Going to AWS re:Invent 2024?
Software development
As Orbica pivoted from geospatial consulting to a product-focused development platform, it needed to balance security and stability against rapid development and feedback cycles — without burning out its developers. We spoke to Orbica solutions architect Doug Callaway about how Spacelift has helped the company streamline its infrastructure orchestration so it can get on with the business of delivering its geospatial domain expertise.
As a company intent on simplifying complexity, Orbica was a natural fit for the Spacelift platform. A pioneer in geospatial artificial intelligence, Orbica has transitioned from a consultancy that created bespoke solutions for clients across industries and geographies to a platform that enables others to build more sophisticated applications by integrating geospatial technology into their own workflows and apps. Its expertise lies in the geospatial domain, but it found that it was diverting excessive resources to seeking a balance between speed and control. And much of the responsibility for that balance was falling on Doug Callaway, the company’s solutions architect.
“We needed something besides Kubernetes and Pulumi to manage the tech stack. It was too much for a single platform engineer to handle alone. We needed more of a self-service solution for the rest of the development team.”

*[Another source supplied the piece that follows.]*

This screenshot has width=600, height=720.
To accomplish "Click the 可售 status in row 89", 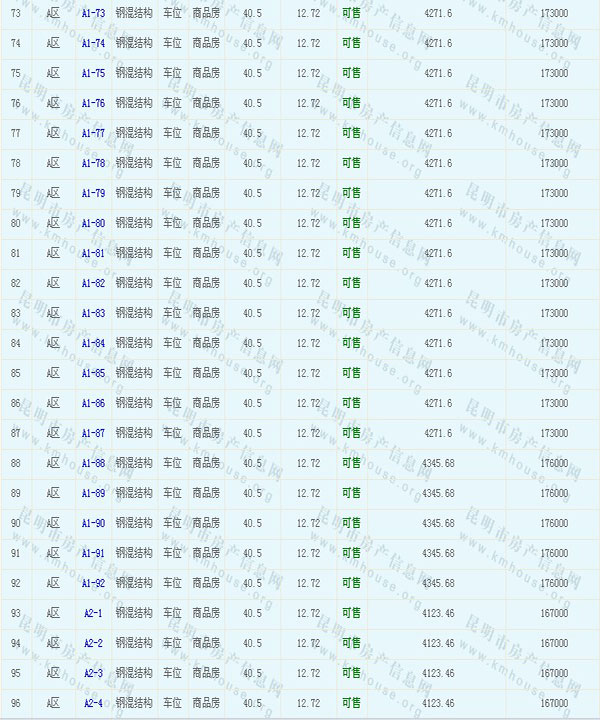I will click(351, 493).
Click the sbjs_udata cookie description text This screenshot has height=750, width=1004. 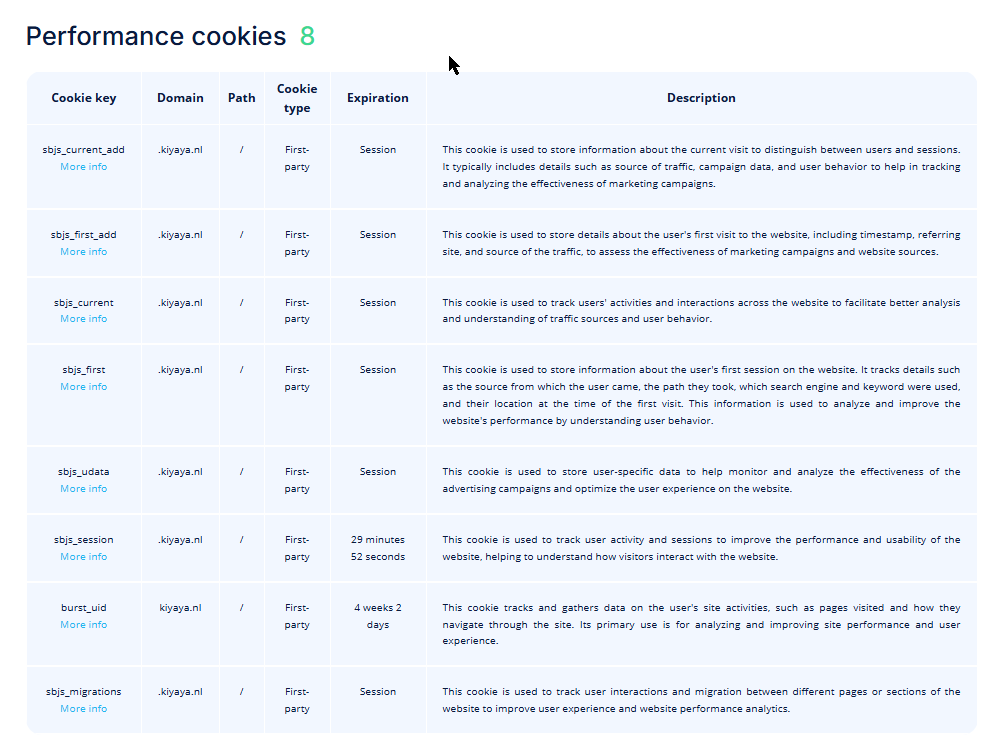click(701, 480)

Doug discovered Spacelift at AWS re:Invent 2023 and realized it might be the solution Orbica was looking for. The company started a free trial with the aim of simplifying the DevOps process in CI/CD and making their developer experience as easy as possible. The aim was to create golden paths to avoid developers having to rewrite the same code to deliver the infrastructure they needed.
The results of the POC were compelling, and Orbica adopted the Spacelift platform to take care of their provisioning, configuration, and governance needs. The move would transform the developer experience (DX) at Orbica and allow Doug to get on with the business of architecting solutions. “I had become so bogged down in troubleshooting that I didn’t have time to design for the next step.”

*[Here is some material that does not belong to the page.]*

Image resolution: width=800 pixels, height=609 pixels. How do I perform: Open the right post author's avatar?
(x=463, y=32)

Spacelift was also the most cost-effective and flexible option, supporting multiple frameworks including OpenTofu and Pulumi — not just Terraform. This flexibility mitigated the risk of vendor lock-in and sprawl as Orbica’s tech stack expanded. The integrated Terraform registry also made it easier to manage a catalog of infrastructure modules to construct better abstractions and further improve the DX.
The ecosystem of infrastructure solutions is a large and expanding one, but Orca found that Spacelift differentiated itself as a versatile platform orchestrator. Combining business logic in Terraform with Spacelift stacks, contexts, and policies allowed them to streamline DevSecOps management by allowing them to create powerful abstractions with minimal tools. Spacelift’s flexibility allows for extension and high levels of abstraction, avoiding the costly developer time required to learn a new tool to manage their infrastructure and deployment requirements.
“The key to this solution was developing a simple, YAML-based schema where application developers can specify their resource configuration and requirements for each environment in plain language, without needing to learn another code language like Terraform’s HashiCorp Configuration Language (HCL)“ explains Doug. This approach was inspired by common Domain-Specific Languages (DSLs) like Kubernetes’ Custom Resource Definition (CRD).
A Spacelift administrative stack monitors that stack.yaml for changes, passing the parsed workload specification as an input to a custom “Orbica Stack›” Terraform module that brings the infrastructure resources to the required state. Application developers don’t require any direct access to the Spacelift UI, so there’s no need for any extra training or access.
Although Orbica’s Spacelift deployment is still in its pilot phase, the DX has already been transformed. Onboarding is complete within hours, freeing developers from the toil of writing their own infrastructure-as-code pipelines — something that was arduous to maintain, delayed time-to-production, and ultimately led to developer burnout.
“Combining the YAML specification with Spacelift contexts and policies ensures sane defaults and compliance with organizational standards,” says Doug. The abstraction further reinforces security by restricting Spacelift access to trusted platform and security engineers.
Just months into its adoption of the platform, Orbica has creative plans for its future use of Spacelift. The shift to Spacelift has already been a hugely positive one, bringing substantial improvements in cost savings, DX, and customer service. “Using Spacelift frees me up to focus on the future,” concludes Doug.